NEW DELHI: A study group of the mines ministry has recommended significant increases in royalties on production of key minerals, which if approved can lead to 50% increase in royalty collections for mineral rich states such as Odisha. However Odisha is unhappy, as is the mineral industry.
Reviewing royalty on major minerals - an exercise carried out by the central government every three years - the study group recommended a 50% increase in royalties on iron ore to 15% of ad valorem prices, as miners were making "substantial profits". The report, with dissent notes from both Odisha as well as the Federation of Indian Mineral Industries (FIMI), was submitted to the mines ministry by outgoing additional secretary Gauri Kumar said a senior ministry official.
It suggested a similar 50% increase in royalty on chromite, a 20% increase in royalty on bauxite and doubling of royalty on gold even though Indian only has one operating gold mine mining just 2.19 tonnes(2011-12). It also advised a steep hike in dead rent - a fee a lessees are charged to retain mines that they are not operating. Iron ore has been upgraded to a more valuable set of minerals drawing higher rents.
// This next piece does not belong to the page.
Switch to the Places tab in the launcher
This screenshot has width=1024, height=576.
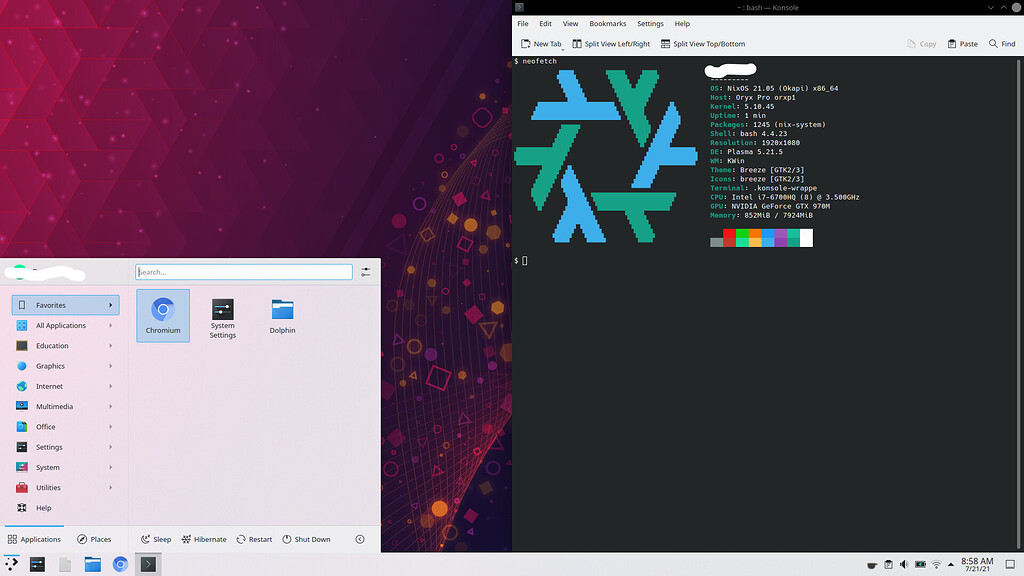coord(96,539)
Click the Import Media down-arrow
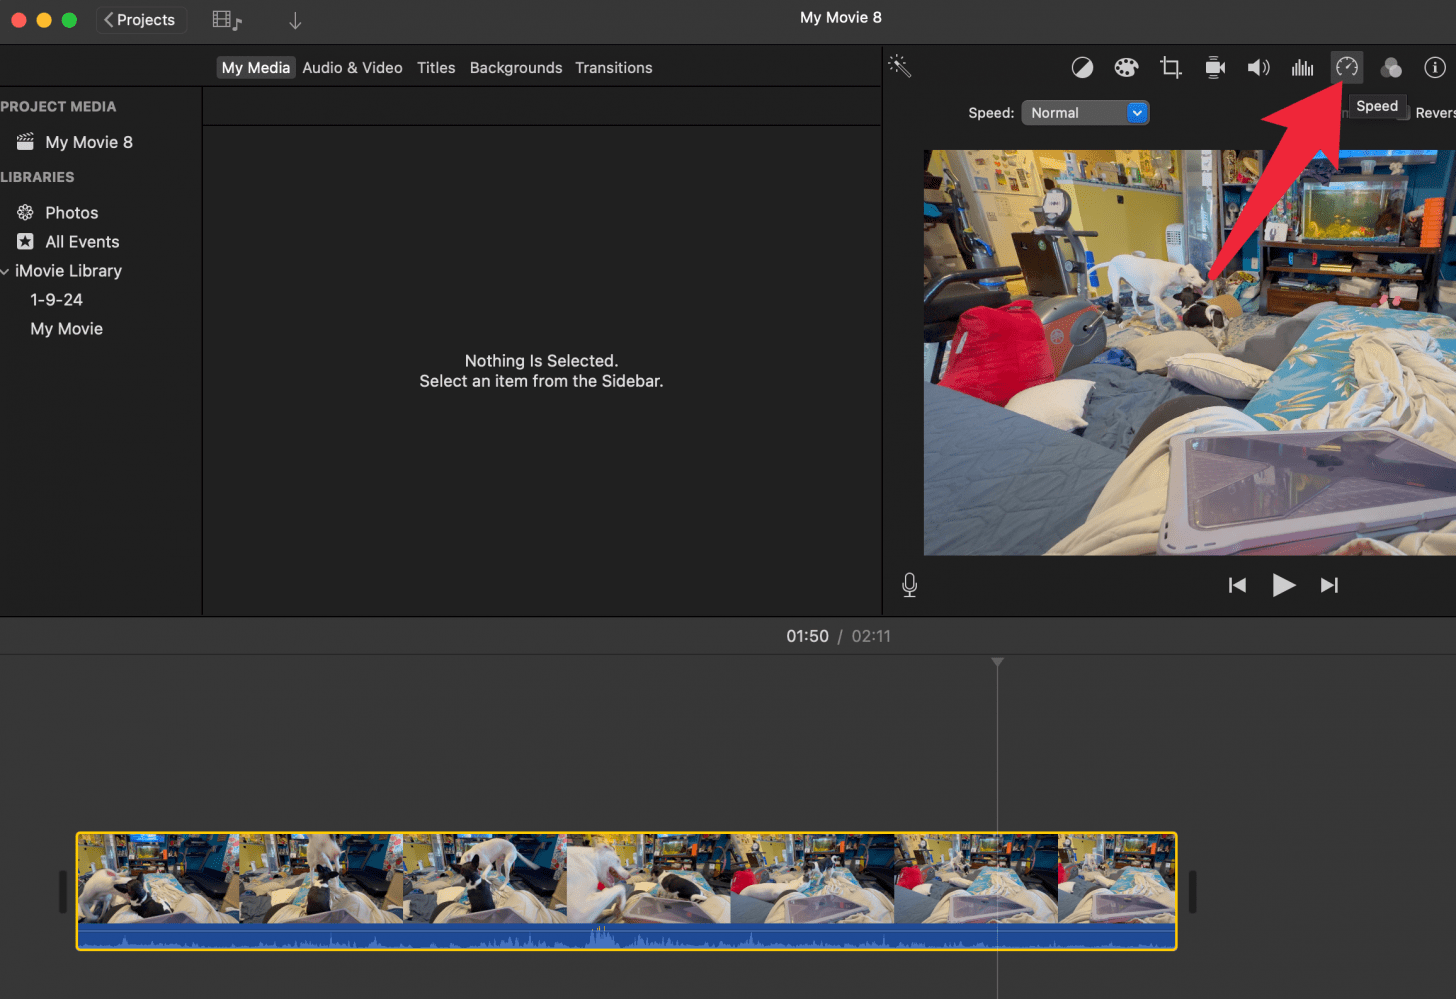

FIMI says the recommendations do not take into account the local area development tax (an amount equal to royalty) proposed in the new bill, and the "adverse" duties and taxes recently imposed by states such as Odisha that adds to its tax burdens. The state, which owns a chunk of mineral deposits, also proposes to tax an amount equal to royalty towards a tribal welfare fund.
In May, Odisha increased stamp duty, to be paid upfront when a lease is being executed or renewed, by 18.75 times to 300% of annual royalty over the life of the lease. This, says FIMI, works out to a liability of 140 crore for a million tonnes mine at current royalty rates. Royalty rates were last revised in August 2009. Prices of iron ore, copper, lead, zinc, and aluminium have since shot to record highs before beginning to slide. The years since have also seen allegations of irregularities in mining that's brought business to a halt in states like Karnataka and Goa. Odisha hasn't escaped the scrutiny.
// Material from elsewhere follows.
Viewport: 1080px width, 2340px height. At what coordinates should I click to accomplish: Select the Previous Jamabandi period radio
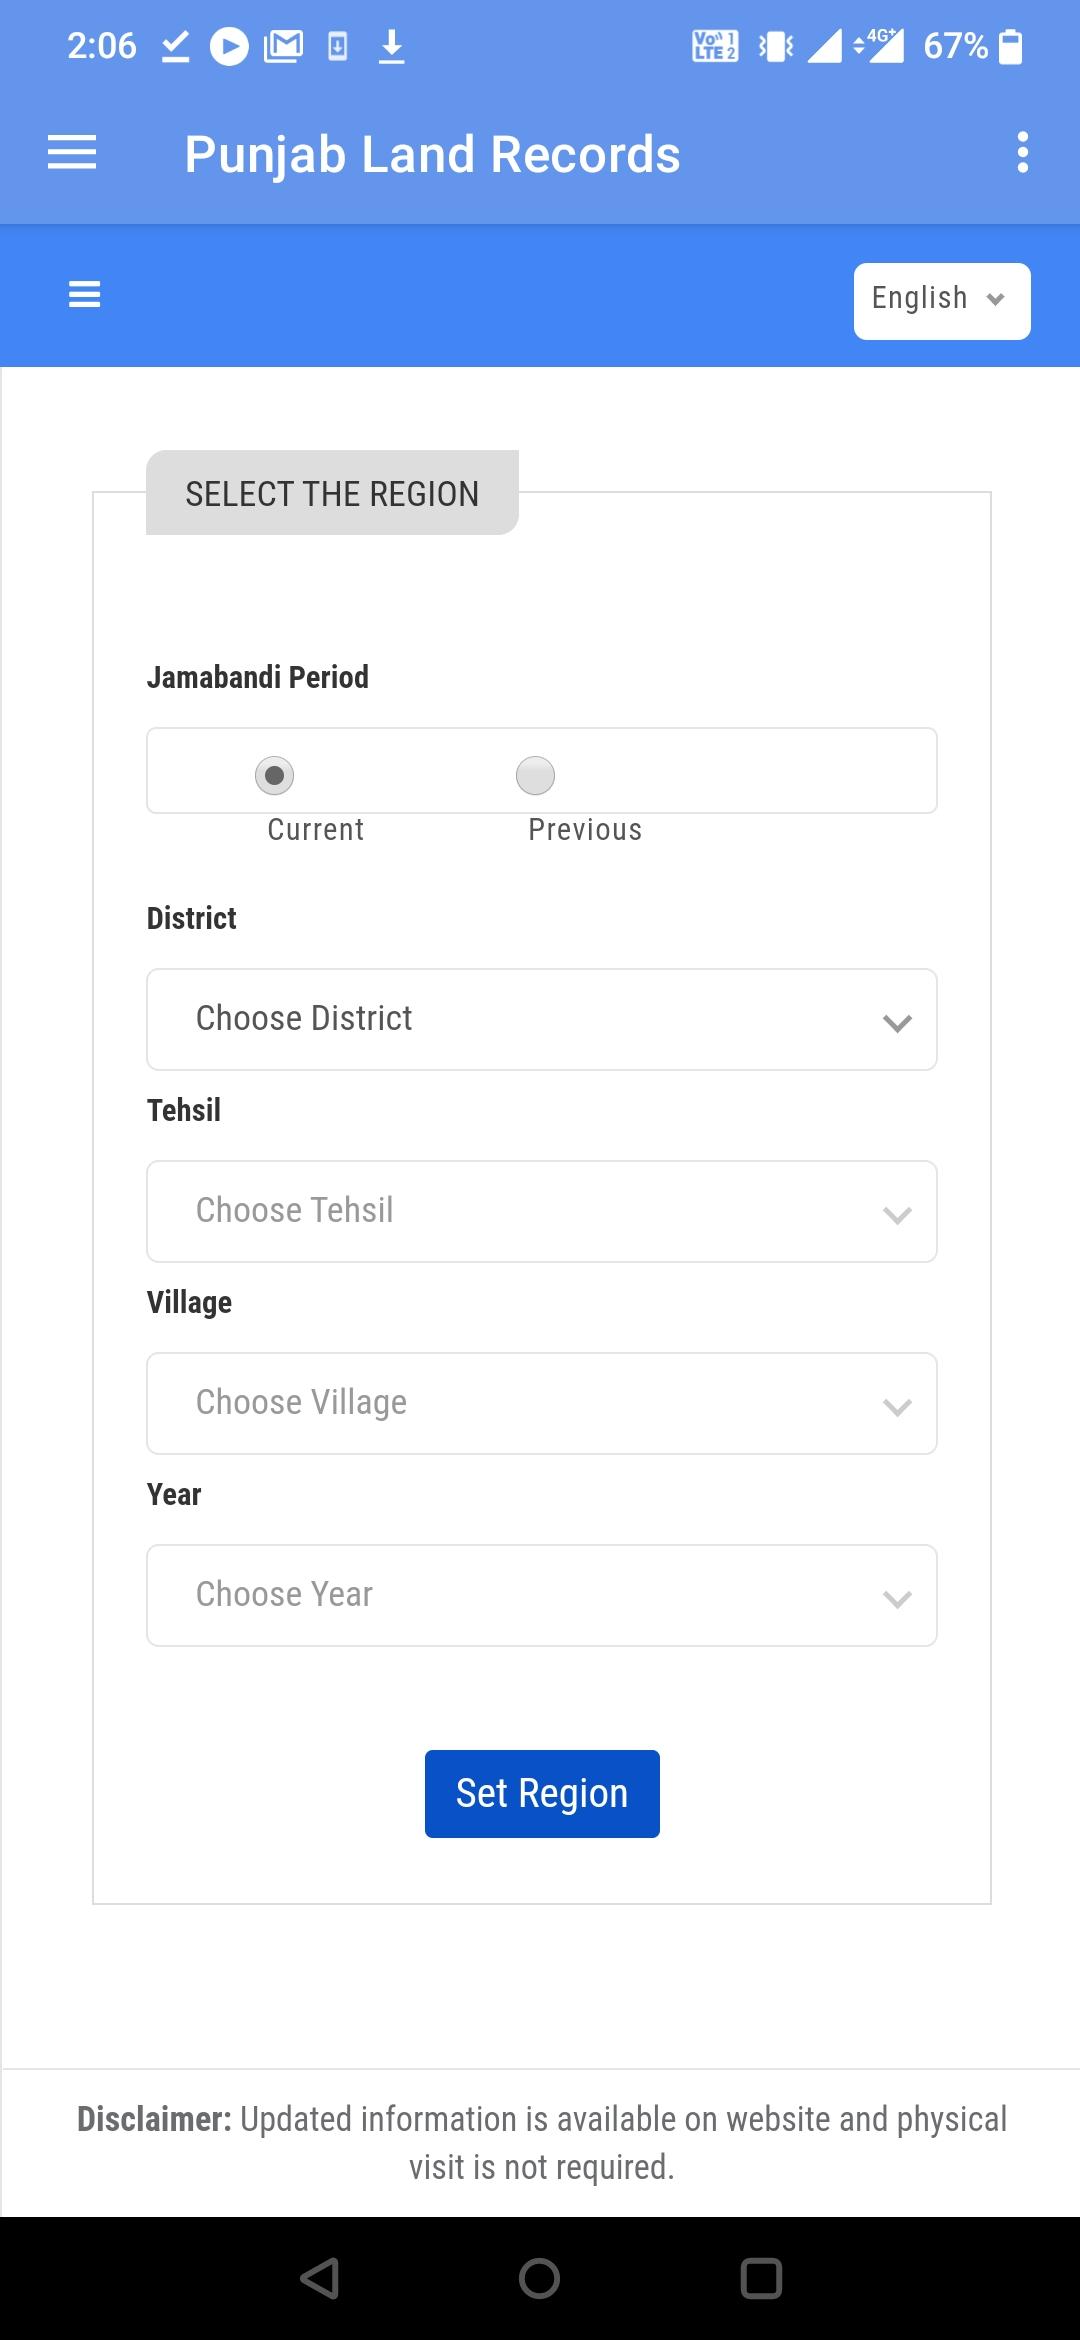(x=535, y=775)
Chief minister Naveen Patnaik has blamed it all on the supernormal profits that iron ore miners, in particularly, made from a Chinese demand-driven boom. He also blamed the central government's reluctance to check this "incentive" by hiking royalties or imposing a 'supernormal' tax that he proposed.
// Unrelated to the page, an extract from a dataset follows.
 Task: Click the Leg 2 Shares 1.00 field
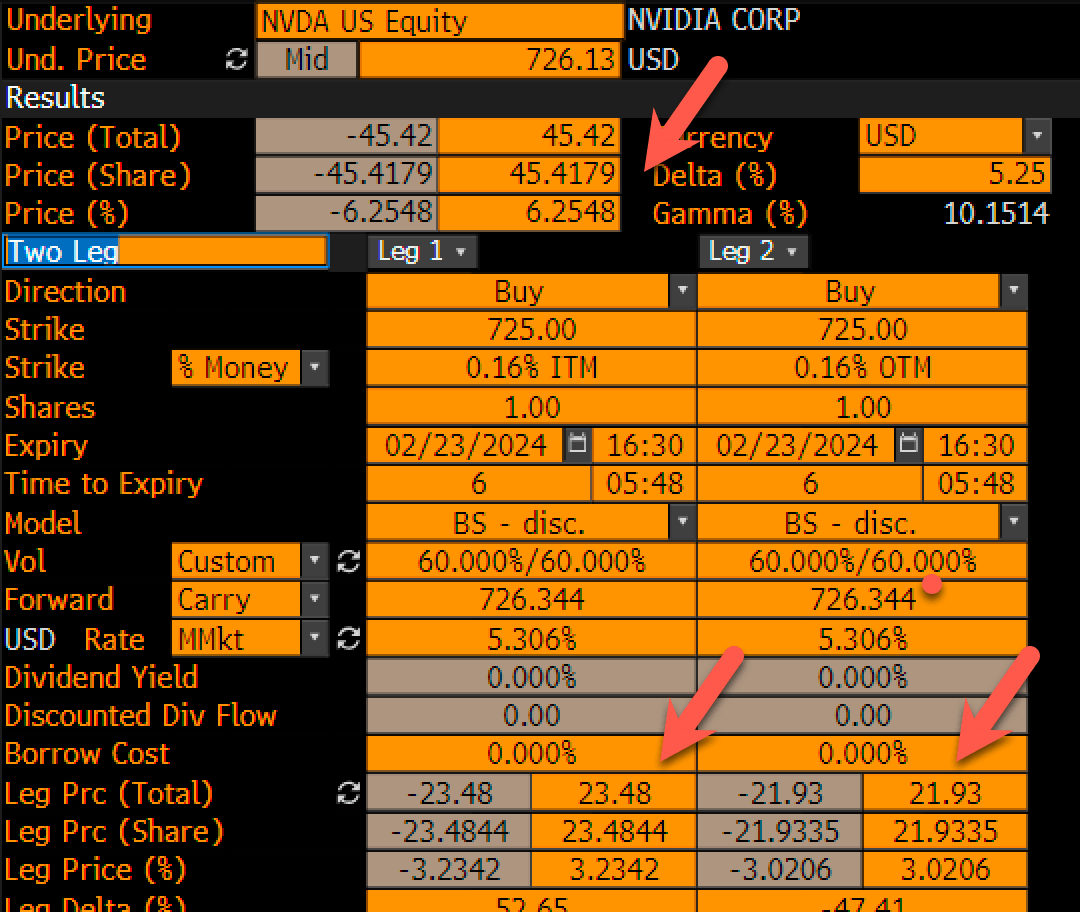tap(862, 407)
According to the draft report, Jharkhand,Chhattisgarh, and Andhra Pradesh had agreed with Odisha's demand for royalty rates on iron ore to be doubled. Goa, primarily an exporter of low-grade ores, was happy with the current rate of 10%.
While the report hasn't satisfied their expectation, it has accepted Odisha's demand that calibrated lump ore (lumps made from looser ore) be included as a separate grade. It sought to address the state's complaint that Indian Bureau of Mines' current method of discovering regional averages from 10 largest mines led to under-pricing. Henceforth prices of all non-captive miners in arriving at the average; in places like Karnataka where auctions are being held, royalty is to be based auction prices. Odisha though wanted export prices to be considered for calculation of royalty.
Royalty on manganese ore, and chrome, used to make alloy steel is also be increased. Royalty on bauxite, since aluminium producers enjoyed considerable profit margin but the prices of aluminium itself was down, will go up 20%. Odisha and Jharkhand had sought a three-fold increase. Similar hikes have been suggested for lead and zinc, which will impact Hindustan Zinc, the primary producer of the metal. HZL's mines showed wide variation in profit margins notes the report. Silver produced as a by-product has been spared.
State-owned Hindustan Copper, the sole copper miner in the country, will also see higher outflow from the proposed hike at a time when it is expanding capacity.
Production of cement grade limestone has seen a 75% increase during the FY 07-08 and FY 11-12, encouraging the group to recommend higher royalties.
Dead rents have also been upped by more than four times. A non-operating mine has to pay 400 a hectare from its second idle year, 1,000 the third and fourth, 2,000 from the fifth onwards. Twice the same has to be paid by chrome manganese, rock phosphate, and now iron ore miners. Semi precious stones, copper, led, zinc, mica producer will pay three the same, and gold, ruby, sapphire, emerald miners four times as much.